WHAT THIS TASK INVOLVES:
List every line below that contains the word "Please", treating uppercase and lowercase letters as different.

--- DATA LISTING Enclosed Below ---

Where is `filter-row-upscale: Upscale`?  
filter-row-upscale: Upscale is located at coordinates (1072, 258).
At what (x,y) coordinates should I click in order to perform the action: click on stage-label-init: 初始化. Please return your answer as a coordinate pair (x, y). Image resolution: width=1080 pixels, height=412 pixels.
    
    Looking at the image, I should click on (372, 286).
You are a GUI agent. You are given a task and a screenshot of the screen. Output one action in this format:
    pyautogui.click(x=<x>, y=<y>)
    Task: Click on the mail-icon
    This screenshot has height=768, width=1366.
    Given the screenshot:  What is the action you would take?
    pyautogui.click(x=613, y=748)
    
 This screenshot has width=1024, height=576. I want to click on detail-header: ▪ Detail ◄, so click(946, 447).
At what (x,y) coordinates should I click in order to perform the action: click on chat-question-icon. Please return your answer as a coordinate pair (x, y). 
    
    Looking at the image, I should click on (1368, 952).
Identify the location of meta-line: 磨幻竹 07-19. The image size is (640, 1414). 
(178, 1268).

--- End of Enclosed DATA LISTING ---

EXERCISE ANSWER:
At what (x,y) coordinates should I click in order to perform the action: click on stage-label-init: 初始化. Please return your answer as a coordinate pair (x, y). Image resolution: width=1080 pixels, height=412 pixels.
At what (x,y) coordinates should I click in order to perform the action: click on chat-question-icon. Please return your answer as a coordinate pair (x, y). 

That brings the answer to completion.